— AIM —
Retype the data word for word, from the start through the line that contains "Looking at the screenshot, I should tap(14, 7).".

— RECORDS FOR THE EXERCISE —
____
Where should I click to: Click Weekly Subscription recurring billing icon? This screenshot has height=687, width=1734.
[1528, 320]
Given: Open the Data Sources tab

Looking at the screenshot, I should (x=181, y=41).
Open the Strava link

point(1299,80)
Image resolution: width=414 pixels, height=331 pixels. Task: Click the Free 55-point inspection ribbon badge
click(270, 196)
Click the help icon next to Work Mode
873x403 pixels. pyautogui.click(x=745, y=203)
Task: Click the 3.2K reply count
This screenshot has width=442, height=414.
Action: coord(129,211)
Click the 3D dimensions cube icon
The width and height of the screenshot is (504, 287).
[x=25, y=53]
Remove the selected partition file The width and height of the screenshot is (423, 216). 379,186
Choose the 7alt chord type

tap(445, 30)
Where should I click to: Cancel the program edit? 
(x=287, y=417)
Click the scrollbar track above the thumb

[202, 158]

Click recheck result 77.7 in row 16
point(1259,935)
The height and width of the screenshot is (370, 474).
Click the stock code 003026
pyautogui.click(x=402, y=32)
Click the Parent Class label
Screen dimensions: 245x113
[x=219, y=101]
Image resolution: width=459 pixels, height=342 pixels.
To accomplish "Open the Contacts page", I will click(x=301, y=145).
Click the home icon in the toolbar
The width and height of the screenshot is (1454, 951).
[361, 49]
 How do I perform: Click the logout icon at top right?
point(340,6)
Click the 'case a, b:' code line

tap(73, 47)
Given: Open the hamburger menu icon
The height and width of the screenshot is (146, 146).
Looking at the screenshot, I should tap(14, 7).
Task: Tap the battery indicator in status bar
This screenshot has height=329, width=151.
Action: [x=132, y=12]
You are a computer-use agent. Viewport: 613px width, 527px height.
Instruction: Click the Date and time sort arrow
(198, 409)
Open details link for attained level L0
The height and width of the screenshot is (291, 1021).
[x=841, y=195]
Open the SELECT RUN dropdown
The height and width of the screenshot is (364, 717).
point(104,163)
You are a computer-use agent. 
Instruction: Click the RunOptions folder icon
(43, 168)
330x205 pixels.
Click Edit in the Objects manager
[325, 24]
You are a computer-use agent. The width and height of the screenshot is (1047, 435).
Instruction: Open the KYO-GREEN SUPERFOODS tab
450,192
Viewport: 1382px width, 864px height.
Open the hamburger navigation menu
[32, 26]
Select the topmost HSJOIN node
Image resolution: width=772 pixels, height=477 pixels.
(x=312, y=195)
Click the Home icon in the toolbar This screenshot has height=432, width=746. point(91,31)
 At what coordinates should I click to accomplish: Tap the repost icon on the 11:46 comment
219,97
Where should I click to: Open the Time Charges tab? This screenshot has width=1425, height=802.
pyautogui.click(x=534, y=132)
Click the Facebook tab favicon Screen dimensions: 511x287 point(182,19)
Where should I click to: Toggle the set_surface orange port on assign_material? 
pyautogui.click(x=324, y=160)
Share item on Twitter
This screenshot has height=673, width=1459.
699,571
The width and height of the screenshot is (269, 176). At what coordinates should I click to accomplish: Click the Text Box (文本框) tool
____
— ANSWER TO THIS EXERCISE —
Where should I click to: Click Weekly Subscription recurring billing icon? This screenshot has height=687, width=1734.
[1528, 320]
Given: Open the Data Sources tab

Looking at the screenshot, I should (x=181, y=41).
Open the Strava link

point(1299,80)
Image resolution: width=414 pixels, height=331 pixels. Task: Click the Free 55-point inspection ribbon badge
click(270, 196)
Click the help icon next to Work Mode
873x403 pixels. pyautogui.click(x=745, y=203)
Task: Click the 3.2K reply count
This screenshot has width=442, height=414.
Action: coord(129,211)
Click the 3D dimensions cube icon
The width and height of the screenshot is (504, 287).
[x=25, y=53]
Remove the selected partition file The width and height of the screenshot is (423, 216). 379,186
Choose the 7alt chord type

tap(445, 30)
Where should I click to: Cancel the program edit? 
(x=287, y=417)
Click the scrollbar track above the thumb

[202, 158]

Click recheck result 77.7 in row 16
point(1259,935)
The height and width of the screenshot is (370, 474).
Click the stock code 003026
pyautogui.click(x=402, y=32)
Click the Parent Class label
Screen dimensions: 245x113
[x=219, y=101]
Image resolution: width=459 pixels, height=342 pixels.
To accomplish "Open the Contacts page", I will click(x=301, y=145).
Click the home icon in the toolbar
The width and height of the screenshot is (1454, 951).
[361, 49]
 How do I perform: Click the logout icon at top right?
point(340,6)
Click the 'case a, b:' code line

tap(73, 47)
Given: Open the hamburger menu icon
The height and width of the screenshot is (146, 146).
Looking at the screenshot, I should tap(14, 7).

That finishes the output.